Tasting Room: Friday – Sunday, 1-6pm
Bottles for sale: Monday – Friday, 10-5pm
Donkey and Goat handcrafts their food focused wines in Berkeley with a less-is-more approach from sustainably grown grapes in the Sierra Nevada, Anderson Valley, Mendocino Ridge and more. The wines boast savory notes, earth driven minerality and bright acidity that are best enjoyed with food and friends. Their tasting room is inside the winery.
In 2001, Tracey and Jared Brandt left the tech world to work in France for Eric Texier in the Rhone Valley.
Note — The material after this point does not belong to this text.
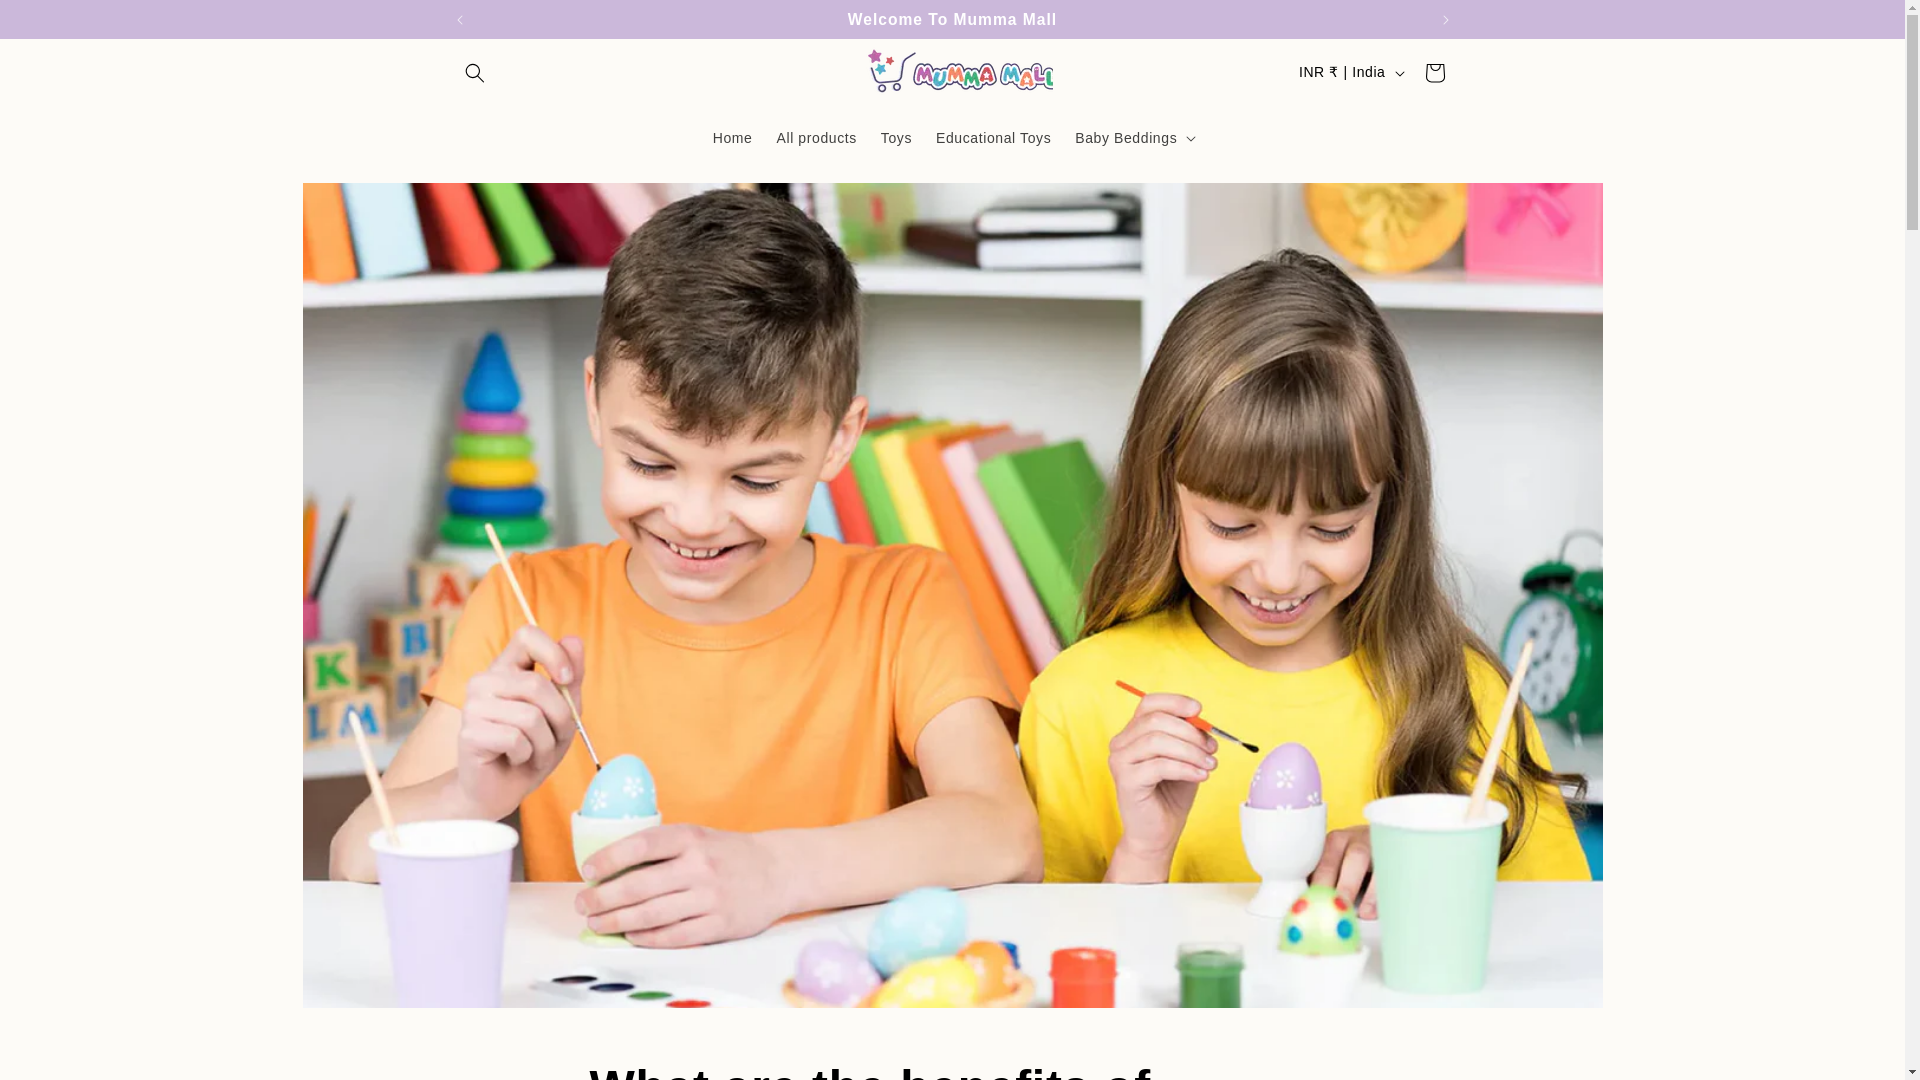  I want to click on Cart, so click(993, 137).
It was there that they learned "natural" winemaking - a philosophy that uses organically or biodynamically farmed grapes, minimal or no sulfur, natural yeast that occurs in the air, no additives (there are 60 that can be added to wine and not listed on an ingredients label), and is generally "non-interventionist". It is rarely filtered, and never heat/cool stabilized.
In an about-face from their previous 21st century careers, Jared and Tracey opened a winery, embarking on an enterprise with one of the longest histories in existence. Pioneers in the American natural wine movement, they don't even use plastic bins which are ubiquitous in wineries, opting instead to use concrete, clay, or wood.
They founded Donkey and Goat in 2004 and are now located in what is known as the hub for natural wine in downtown West Berkeley, where no less than five wineries (all with tasting rooms) have joined them, all espousing a similar philosophy and all banking on the synergy of having kindred spirits close-by. True to their French education, they produce several Rhone varietals, but check out the website for a broad assortment of wines of all colors that taste "alive".